CNBC commentator Ron Insana advises that even though it is a volatile time in the markets, investors shouldn’t make hasty moves right now.
While he admitted that uncertainty about China, Greece, the Federal Reserve’s rate-hike plans, the dollar’s ability to sustain its strength and the weak Dow transports are “reasons to be cautious,” investors shouldn’t rush to change their strategy.
“You stay where you are,”
he told CNBC. “Big names like Disney and Comcast are doing quite well. Starbucks is doing fine. McDonald's rebounded of late. Both of those have worked reasonably well,” he said.
“I don't think it's panic time. I would start watching the transports more closely now that they are breaking down further to see whether or not that's the type of theory that one needs to worry about. You have to pay attention here,” he said.
“You have to watch the headlines,” he said. “They are going to make this market — as we’ve seen in many summers past — a little more volatile than we enjoy.”
But MarketWatch columnist Jeff Reeves does see possible danger ahead.

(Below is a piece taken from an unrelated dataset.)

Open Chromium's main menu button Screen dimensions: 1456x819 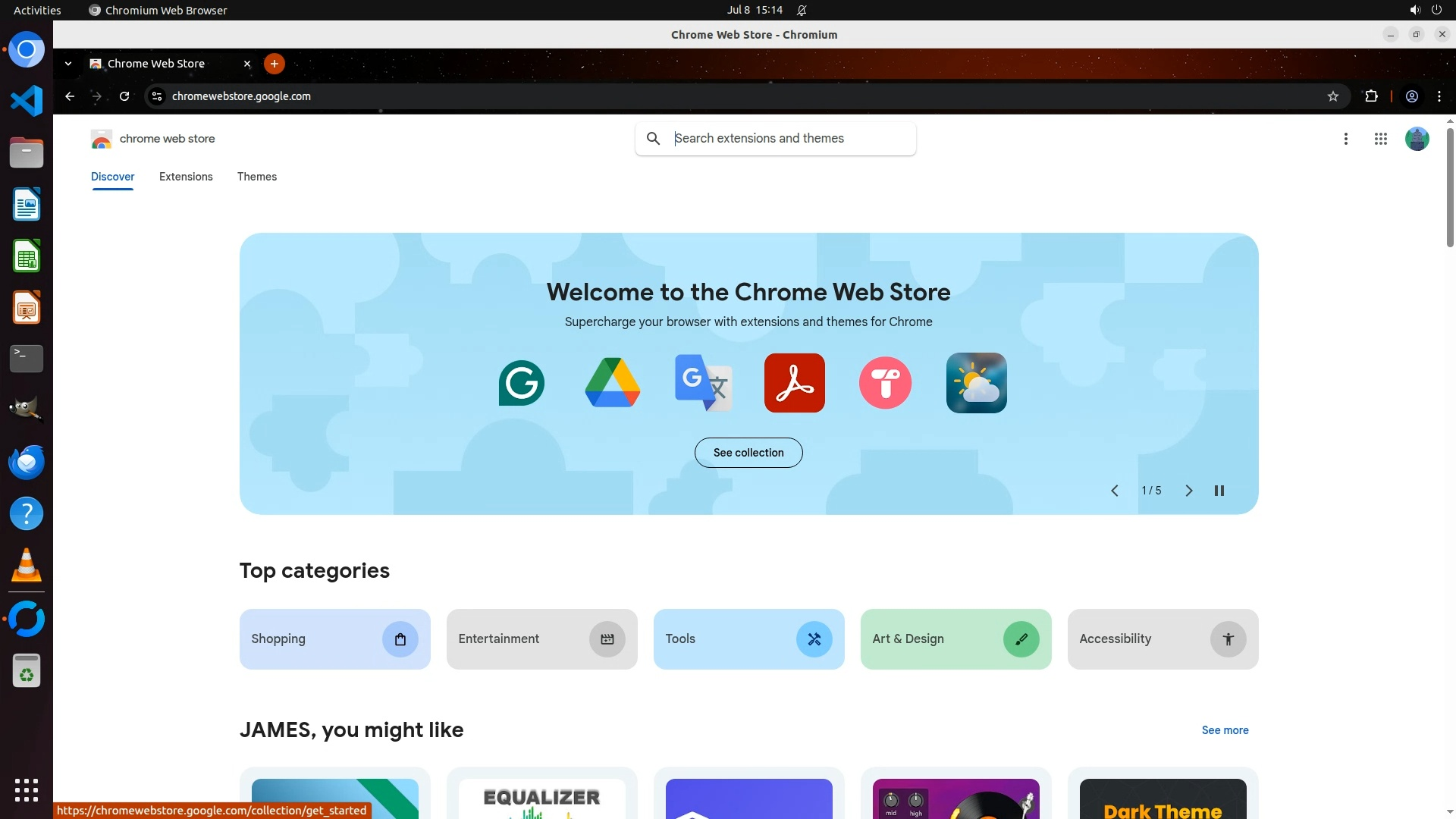pyautogui.click(x=1439, y=96)
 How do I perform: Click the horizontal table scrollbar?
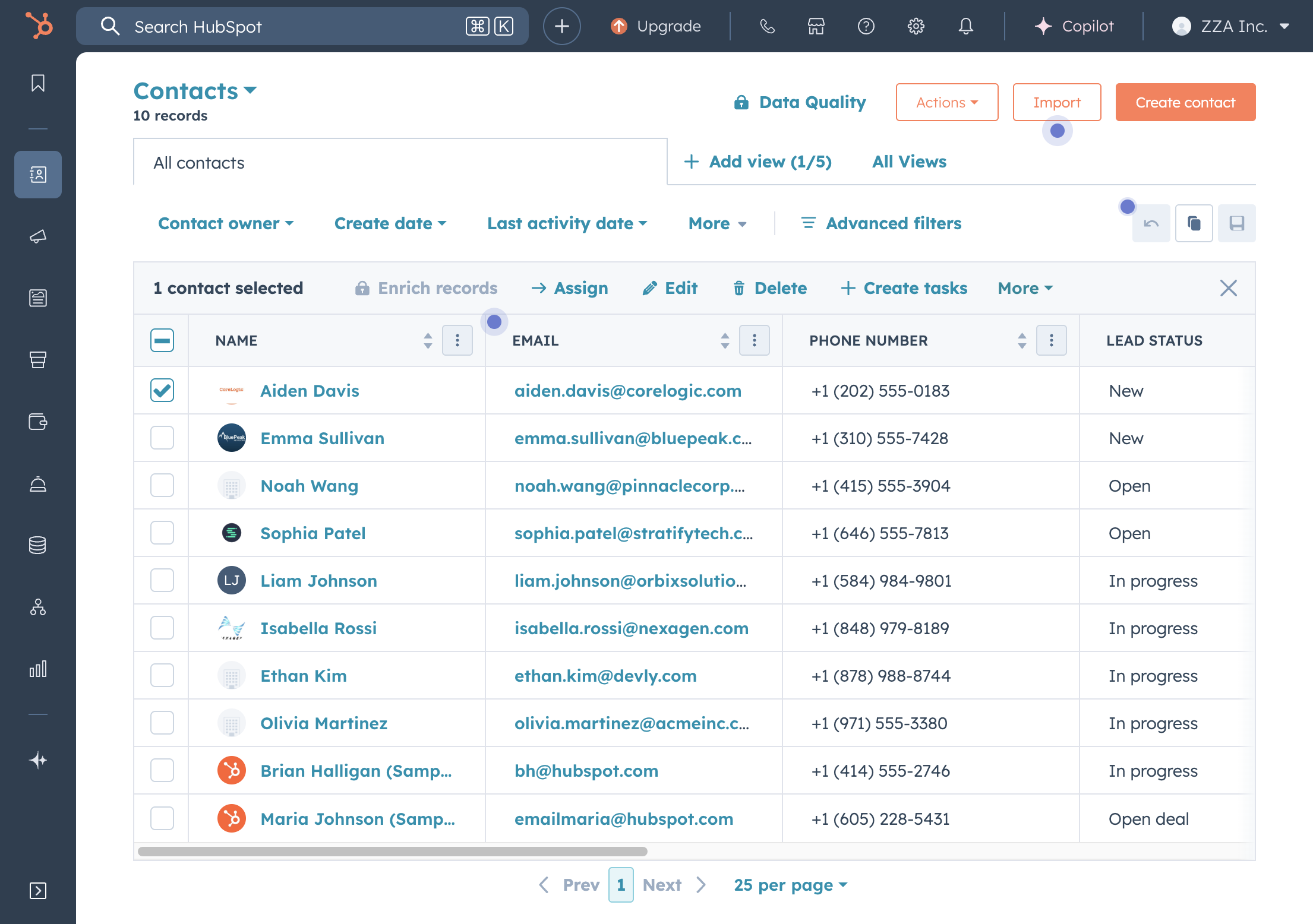392,852

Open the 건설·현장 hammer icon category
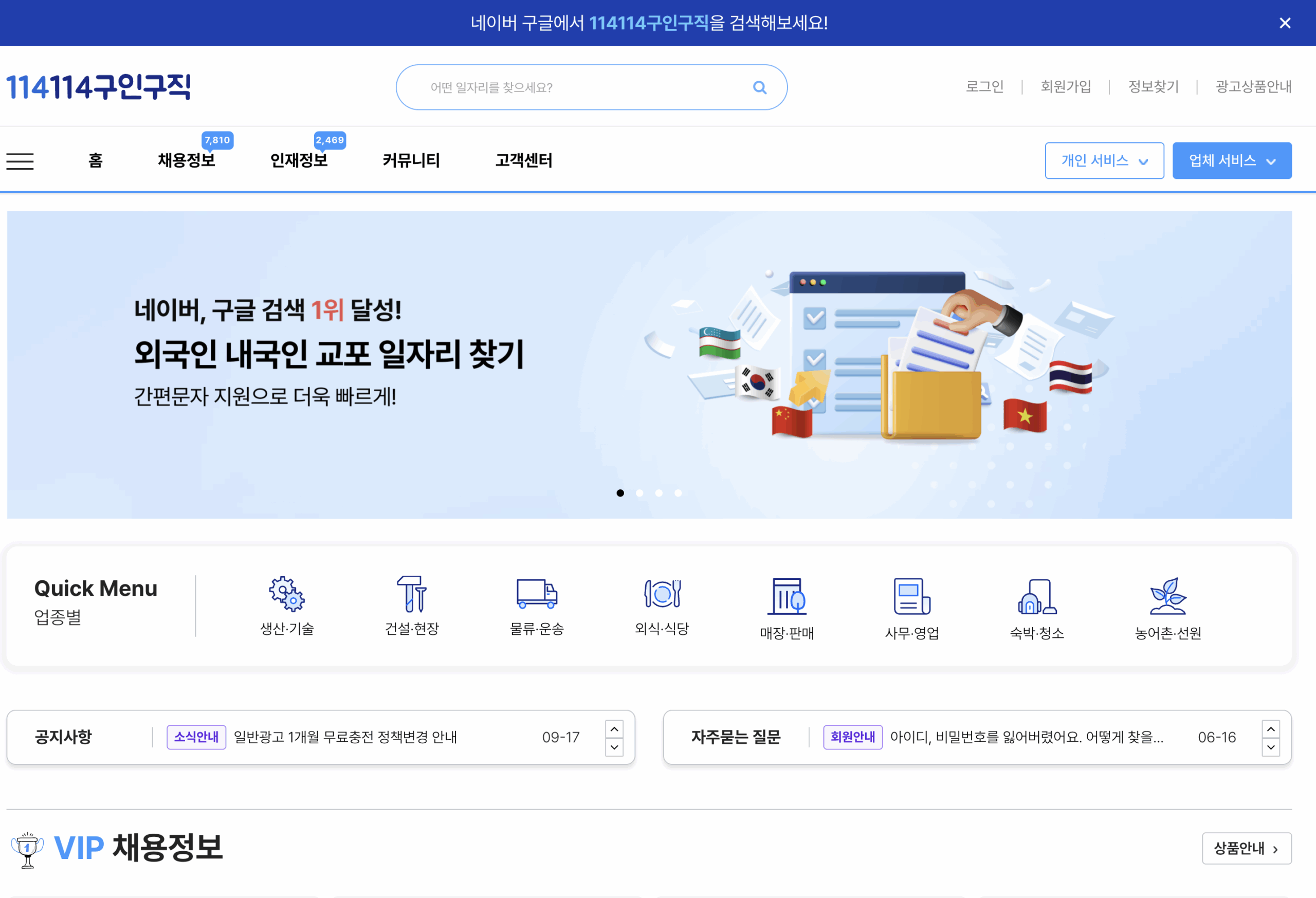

"I remain a long-term bull and extremely optimistic about the U.S. recovery for this year and beyond,"
he writes. "But that doesn’t mean denying the risks that threaten the economy and stocks."
Among the ones he mentions:
- "Valuations are stretched." Robert Shiller's cyclically-adjusted price-earnings ratio for the S&P 500, which includes 10 years of earnings, stands at 27.4. That trails only the pre-market crash levels of 1929, 2000 and 2007.
- "Earnings pressure." Analysts expect a first-quarter profit drop of 4.1 percent for the S&P 500, according to FactSet. "Taken alongside valuation concerns, investors should take this Q1 earnings season quite seriously," Reeves says.
- "Retail sales still challenged." They fell in three of the last four months, and rose by a smaller-than-expected 0.9 percent in March.